Görev:
Satırların en başından "I will point(122,94)." ifadesini içeren satıra kadar, o satır da dahil olmak üzere, bu kısmı birebir tekrar yazar mısın?

Satır Kümesi:
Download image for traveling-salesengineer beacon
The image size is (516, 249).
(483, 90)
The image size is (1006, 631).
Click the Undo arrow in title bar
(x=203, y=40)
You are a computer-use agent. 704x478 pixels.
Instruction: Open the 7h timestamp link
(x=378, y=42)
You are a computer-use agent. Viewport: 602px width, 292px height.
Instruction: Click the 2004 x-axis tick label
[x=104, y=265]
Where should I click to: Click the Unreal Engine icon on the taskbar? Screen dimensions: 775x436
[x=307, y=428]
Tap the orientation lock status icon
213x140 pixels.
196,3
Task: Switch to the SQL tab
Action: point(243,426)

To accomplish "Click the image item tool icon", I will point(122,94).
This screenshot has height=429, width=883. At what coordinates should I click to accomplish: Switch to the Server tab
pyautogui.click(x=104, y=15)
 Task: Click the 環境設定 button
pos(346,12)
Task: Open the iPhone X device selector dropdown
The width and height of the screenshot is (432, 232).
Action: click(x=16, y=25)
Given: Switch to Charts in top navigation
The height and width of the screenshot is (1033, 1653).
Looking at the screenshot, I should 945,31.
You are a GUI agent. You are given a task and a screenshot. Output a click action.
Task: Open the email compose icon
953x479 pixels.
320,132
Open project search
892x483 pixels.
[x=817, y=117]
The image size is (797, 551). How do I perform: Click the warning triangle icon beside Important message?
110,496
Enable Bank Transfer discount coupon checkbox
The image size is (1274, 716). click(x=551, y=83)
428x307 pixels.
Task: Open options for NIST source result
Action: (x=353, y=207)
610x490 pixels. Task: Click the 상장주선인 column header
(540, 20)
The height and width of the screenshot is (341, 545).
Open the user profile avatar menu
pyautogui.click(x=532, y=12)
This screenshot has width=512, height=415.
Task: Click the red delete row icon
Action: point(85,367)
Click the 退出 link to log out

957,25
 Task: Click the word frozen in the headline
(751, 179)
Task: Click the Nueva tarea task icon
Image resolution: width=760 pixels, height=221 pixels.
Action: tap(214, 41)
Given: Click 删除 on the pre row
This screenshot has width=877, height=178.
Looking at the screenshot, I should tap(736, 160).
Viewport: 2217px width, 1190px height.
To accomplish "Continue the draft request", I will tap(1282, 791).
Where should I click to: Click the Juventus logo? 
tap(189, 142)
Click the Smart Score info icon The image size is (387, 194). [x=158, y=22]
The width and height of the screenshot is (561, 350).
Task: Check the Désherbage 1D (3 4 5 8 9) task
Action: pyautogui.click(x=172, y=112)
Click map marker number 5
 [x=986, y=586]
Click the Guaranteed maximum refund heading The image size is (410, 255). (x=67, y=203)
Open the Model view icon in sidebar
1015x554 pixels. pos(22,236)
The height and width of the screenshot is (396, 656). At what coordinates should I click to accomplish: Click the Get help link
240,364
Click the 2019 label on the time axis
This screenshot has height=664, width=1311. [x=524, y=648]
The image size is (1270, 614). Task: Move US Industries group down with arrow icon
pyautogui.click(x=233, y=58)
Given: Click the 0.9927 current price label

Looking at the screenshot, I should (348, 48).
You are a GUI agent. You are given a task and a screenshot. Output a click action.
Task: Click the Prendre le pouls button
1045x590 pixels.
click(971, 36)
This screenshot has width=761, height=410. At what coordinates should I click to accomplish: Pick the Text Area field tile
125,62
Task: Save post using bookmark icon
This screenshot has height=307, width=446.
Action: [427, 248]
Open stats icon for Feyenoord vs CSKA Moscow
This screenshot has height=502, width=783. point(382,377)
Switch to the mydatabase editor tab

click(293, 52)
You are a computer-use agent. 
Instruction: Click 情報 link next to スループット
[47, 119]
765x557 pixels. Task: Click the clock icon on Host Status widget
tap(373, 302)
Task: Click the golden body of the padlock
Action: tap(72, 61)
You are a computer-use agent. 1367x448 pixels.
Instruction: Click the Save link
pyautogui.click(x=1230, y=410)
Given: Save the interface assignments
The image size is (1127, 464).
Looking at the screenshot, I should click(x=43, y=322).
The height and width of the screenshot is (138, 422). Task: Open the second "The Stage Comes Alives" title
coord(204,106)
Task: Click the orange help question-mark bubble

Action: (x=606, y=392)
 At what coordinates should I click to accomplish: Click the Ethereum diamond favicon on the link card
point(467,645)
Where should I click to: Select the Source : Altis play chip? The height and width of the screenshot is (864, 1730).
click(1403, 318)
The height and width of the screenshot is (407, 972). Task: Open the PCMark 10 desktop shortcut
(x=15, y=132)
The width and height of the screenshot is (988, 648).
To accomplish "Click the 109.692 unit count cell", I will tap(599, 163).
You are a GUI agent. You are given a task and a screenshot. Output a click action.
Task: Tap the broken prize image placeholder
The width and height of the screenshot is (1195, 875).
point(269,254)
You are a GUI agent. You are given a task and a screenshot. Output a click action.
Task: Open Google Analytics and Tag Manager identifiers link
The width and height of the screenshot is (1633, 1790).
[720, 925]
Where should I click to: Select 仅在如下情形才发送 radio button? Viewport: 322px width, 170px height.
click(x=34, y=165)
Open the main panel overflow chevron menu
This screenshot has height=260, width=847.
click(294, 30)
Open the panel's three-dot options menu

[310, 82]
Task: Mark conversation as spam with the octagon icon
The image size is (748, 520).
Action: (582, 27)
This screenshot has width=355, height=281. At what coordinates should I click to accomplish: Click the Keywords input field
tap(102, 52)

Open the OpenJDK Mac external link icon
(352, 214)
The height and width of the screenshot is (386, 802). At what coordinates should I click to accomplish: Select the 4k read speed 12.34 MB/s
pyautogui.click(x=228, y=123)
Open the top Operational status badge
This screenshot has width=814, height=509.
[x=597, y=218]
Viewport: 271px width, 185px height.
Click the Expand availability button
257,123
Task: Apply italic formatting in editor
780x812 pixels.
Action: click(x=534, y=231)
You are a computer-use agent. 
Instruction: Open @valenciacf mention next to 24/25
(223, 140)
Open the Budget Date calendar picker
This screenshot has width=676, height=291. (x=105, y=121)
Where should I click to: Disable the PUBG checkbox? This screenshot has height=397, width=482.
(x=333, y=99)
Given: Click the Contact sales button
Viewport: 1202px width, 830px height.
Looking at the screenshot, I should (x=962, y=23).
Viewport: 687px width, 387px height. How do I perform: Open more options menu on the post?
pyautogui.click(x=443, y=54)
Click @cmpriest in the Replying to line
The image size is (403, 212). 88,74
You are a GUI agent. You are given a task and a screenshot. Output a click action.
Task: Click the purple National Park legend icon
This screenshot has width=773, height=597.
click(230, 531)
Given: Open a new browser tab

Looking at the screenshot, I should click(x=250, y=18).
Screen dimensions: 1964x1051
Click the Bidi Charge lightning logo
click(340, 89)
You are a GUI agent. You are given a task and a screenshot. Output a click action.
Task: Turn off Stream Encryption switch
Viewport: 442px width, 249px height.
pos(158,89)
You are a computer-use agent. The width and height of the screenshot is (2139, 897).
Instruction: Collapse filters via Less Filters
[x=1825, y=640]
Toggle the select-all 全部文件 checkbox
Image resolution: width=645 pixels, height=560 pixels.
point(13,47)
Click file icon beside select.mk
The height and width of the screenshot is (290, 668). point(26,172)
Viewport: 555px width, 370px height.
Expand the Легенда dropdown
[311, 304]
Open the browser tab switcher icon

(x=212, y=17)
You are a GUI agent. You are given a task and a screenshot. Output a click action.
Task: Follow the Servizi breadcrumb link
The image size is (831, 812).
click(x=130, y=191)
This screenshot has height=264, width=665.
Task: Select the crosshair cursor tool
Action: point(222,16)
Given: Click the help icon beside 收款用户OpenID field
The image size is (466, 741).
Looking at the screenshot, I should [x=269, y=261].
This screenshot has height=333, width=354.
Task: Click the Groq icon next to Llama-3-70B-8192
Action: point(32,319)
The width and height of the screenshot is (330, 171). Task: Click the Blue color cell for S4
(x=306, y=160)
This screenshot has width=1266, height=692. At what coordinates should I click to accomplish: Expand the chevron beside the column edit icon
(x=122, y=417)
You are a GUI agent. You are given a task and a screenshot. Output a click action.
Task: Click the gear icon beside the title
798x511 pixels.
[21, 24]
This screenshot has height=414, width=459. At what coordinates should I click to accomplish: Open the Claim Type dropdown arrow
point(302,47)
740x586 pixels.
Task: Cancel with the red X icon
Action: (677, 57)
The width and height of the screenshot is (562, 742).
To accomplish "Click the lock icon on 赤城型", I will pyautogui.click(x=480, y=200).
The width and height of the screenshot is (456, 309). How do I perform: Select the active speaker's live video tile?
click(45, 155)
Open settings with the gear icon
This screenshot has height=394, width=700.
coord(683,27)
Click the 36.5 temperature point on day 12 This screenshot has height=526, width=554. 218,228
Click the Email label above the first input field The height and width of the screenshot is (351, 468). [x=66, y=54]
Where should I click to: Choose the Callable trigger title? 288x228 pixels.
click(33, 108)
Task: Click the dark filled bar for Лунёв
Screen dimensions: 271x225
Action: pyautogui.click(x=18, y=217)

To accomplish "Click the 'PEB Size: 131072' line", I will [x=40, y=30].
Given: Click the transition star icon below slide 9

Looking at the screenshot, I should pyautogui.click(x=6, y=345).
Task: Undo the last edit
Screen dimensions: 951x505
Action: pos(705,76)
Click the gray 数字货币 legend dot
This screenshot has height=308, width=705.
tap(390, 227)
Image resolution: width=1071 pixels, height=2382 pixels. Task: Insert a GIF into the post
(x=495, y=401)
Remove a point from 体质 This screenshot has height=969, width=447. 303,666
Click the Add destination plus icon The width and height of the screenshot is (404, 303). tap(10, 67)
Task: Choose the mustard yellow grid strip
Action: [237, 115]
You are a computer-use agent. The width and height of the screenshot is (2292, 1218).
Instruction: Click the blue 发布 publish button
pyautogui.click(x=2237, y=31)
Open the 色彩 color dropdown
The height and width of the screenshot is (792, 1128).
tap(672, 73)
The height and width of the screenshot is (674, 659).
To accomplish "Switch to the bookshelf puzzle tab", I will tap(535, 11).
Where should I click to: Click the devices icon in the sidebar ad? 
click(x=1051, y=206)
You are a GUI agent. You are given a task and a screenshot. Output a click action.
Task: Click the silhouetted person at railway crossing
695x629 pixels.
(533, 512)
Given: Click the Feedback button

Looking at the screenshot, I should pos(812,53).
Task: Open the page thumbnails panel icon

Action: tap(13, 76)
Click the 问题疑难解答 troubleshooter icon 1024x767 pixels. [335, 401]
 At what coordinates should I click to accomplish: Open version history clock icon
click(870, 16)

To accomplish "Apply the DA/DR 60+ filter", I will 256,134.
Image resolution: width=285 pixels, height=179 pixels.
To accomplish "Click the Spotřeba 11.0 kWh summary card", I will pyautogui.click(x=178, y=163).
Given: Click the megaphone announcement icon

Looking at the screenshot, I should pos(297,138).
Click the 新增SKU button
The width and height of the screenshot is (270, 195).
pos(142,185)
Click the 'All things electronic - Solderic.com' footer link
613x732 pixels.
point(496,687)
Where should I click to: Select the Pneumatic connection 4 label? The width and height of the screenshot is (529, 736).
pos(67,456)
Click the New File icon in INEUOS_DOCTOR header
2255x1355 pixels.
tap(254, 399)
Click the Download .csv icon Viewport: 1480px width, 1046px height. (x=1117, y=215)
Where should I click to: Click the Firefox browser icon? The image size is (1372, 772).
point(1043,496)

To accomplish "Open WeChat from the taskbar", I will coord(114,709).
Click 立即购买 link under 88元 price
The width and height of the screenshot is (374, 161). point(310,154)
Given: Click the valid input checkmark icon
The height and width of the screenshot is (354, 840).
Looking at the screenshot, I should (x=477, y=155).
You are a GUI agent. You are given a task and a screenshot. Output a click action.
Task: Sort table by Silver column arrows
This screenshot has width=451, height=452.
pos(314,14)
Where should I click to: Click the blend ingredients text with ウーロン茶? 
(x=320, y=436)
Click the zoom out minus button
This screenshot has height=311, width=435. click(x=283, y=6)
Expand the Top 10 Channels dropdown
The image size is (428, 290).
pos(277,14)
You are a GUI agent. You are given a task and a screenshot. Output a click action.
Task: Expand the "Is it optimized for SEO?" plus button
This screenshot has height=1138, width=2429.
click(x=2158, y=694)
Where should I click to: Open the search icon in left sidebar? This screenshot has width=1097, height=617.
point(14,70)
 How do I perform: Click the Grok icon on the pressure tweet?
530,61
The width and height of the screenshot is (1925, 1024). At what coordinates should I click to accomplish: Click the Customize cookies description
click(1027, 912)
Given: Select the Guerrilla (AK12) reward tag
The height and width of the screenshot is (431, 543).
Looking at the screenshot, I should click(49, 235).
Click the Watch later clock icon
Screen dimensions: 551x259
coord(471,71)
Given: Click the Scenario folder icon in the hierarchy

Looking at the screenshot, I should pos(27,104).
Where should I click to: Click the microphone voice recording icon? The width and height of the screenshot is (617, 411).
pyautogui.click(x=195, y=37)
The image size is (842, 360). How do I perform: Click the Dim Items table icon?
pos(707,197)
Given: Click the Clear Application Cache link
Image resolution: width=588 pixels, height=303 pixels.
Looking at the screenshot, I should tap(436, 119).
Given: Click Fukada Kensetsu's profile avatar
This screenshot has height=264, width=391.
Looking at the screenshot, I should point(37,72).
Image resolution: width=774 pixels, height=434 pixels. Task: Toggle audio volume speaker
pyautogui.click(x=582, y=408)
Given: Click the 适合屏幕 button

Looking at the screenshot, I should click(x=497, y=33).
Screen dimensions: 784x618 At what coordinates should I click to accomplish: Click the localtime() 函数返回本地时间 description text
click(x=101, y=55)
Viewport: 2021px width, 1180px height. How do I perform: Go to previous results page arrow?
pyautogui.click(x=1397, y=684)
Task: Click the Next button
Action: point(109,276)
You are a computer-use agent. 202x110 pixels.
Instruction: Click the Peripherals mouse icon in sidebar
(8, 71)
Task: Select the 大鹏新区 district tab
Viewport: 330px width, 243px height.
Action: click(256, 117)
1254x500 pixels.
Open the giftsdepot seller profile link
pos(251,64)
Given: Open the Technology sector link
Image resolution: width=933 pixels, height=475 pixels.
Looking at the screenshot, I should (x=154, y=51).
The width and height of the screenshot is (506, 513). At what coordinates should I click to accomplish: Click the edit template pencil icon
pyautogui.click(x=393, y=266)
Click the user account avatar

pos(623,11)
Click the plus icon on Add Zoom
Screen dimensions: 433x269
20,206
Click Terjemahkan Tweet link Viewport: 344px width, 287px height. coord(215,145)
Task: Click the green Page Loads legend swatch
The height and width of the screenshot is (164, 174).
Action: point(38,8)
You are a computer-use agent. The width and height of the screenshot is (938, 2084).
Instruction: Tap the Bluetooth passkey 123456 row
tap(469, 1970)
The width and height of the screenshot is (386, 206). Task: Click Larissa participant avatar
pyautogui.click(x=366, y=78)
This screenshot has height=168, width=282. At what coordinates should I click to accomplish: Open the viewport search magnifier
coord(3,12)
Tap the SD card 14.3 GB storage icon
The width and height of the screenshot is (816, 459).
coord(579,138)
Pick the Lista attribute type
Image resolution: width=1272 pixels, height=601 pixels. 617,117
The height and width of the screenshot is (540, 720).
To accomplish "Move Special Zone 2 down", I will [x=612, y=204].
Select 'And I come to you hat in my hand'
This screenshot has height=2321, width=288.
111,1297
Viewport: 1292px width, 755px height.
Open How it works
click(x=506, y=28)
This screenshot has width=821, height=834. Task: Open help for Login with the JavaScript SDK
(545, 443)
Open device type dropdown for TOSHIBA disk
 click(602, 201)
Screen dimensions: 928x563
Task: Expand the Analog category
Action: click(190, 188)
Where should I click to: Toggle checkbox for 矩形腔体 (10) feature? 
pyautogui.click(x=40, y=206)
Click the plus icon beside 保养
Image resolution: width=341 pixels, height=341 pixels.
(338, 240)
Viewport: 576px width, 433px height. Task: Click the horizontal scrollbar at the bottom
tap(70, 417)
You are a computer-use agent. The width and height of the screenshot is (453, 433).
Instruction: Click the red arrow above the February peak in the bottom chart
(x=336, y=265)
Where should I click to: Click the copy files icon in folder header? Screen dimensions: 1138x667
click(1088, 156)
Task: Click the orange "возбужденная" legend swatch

Son Yanıt:
Download image for traveling-salesengineer beacon
The image size is (516, 249).
(483, 90)
The image size is (1006, 631).
Click the Undo arrow in title bar
(x=203, y=40)
You are a computer-use agent. 704x478 pixels.
Instruction: Open the 7h timestamp link
(x=378, y=42)
You are a computer-use agent. Viewport: 602px width, 292px height.
Instruction: Click the 2004 x-axis tick label
[x=104, y=265]
Where should I click to: Click the Unreal Engine icon on the taskbar? Screen dimensions: 775x436
[x=307, y=428]
Tap the orientation lock status icon
213x140 pixels.
196,3
Task: Switch to the SQL tab
Action: point(243,426)

To accomplish "Click the image item tool icon", I will point(122,94).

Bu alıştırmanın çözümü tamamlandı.